2. Private Credit: Tesouro dos EUA aperta vigilância via seguradoras

O Secretário do Tesouro, Scott Bessent, anunciou reuniões com reguladores de seguros para monitorizar a exposição ao crédito privado. Com cerca de 35% dos ativos das seguradoras de vida dos EUA neste mercado, a preocupação é a opacidade das avaliações e o risco de contágio ao sistema regulado.

💡 Porque importa O mandato aqui é “anti-contágio”. Se as perdas no crédito privado corroerem a solvência das seguradoras, o impacto bate nas pensões e na poupança de retalho. É um risco de erosão lenta, difícil de detetar em tempo real.
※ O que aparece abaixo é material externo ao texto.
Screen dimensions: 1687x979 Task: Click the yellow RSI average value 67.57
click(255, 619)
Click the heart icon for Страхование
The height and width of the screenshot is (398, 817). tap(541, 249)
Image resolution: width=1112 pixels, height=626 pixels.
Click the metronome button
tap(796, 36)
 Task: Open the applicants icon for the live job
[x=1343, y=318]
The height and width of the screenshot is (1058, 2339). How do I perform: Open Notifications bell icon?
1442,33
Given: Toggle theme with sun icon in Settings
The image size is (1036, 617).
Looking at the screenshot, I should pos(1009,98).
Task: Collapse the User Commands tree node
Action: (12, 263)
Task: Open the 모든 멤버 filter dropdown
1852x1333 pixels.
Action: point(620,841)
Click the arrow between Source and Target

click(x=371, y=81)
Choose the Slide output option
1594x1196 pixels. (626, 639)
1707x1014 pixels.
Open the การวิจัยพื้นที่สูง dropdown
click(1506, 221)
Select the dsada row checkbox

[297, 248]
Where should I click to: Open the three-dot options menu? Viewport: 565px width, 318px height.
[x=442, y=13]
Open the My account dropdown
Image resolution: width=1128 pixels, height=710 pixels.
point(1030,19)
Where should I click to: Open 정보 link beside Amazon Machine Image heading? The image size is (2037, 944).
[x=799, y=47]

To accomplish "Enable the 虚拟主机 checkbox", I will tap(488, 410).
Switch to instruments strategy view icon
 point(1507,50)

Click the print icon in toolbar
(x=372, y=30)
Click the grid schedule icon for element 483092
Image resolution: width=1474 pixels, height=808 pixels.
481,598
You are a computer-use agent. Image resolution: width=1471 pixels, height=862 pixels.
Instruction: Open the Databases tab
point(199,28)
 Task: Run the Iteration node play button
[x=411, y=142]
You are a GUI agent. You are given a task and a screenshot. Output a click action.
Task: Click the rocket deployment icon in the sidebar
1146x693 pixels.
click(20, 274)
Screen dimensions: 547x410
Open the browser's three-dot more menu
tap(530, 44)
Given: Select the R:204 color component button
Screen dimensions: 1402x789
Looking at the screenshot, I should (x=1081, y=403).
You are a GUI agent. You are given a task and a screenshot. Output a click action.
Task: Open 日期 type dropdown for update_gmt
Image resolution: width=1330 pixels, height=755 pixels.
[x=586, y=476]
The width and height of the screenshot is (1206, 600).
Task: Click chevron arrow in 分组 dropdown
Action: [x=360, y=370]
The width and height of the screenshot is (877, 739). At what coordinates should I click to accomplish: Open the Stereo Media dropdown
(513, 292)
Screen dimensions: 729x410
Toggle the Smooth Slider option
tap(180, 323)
☕ Conversa de café O crédito privado foi a solução de liquidez pós-2008. Agora os reguladores tentam perceber se não é o problema de 2026.


3. Supervisão acelera aprovação de modelos internos de risco

O BCE vai permitir que os bancos implementem alterações materiais aos modelos internos de risco de crédito (RWA) logo após o pedido, a partir de outubro de 2026. A avaliação passa de ex-ante para ex-post, focando inspeções apenas em casos de comportamento atípico ou alto risco.

💡 Porque importa Menos carga administrativa e mais previsibilidade no capital. Os bancos ganham agilidade para ajustar modelos ao novo ambiente macro, mas a responsabilidade do controlo interno sobe de tom.

☕ Conversa de café O BCE está a dar corda aos bancos nos modelos internos. Resta saber quem a usa para acelerar e quem se vai enredar nela.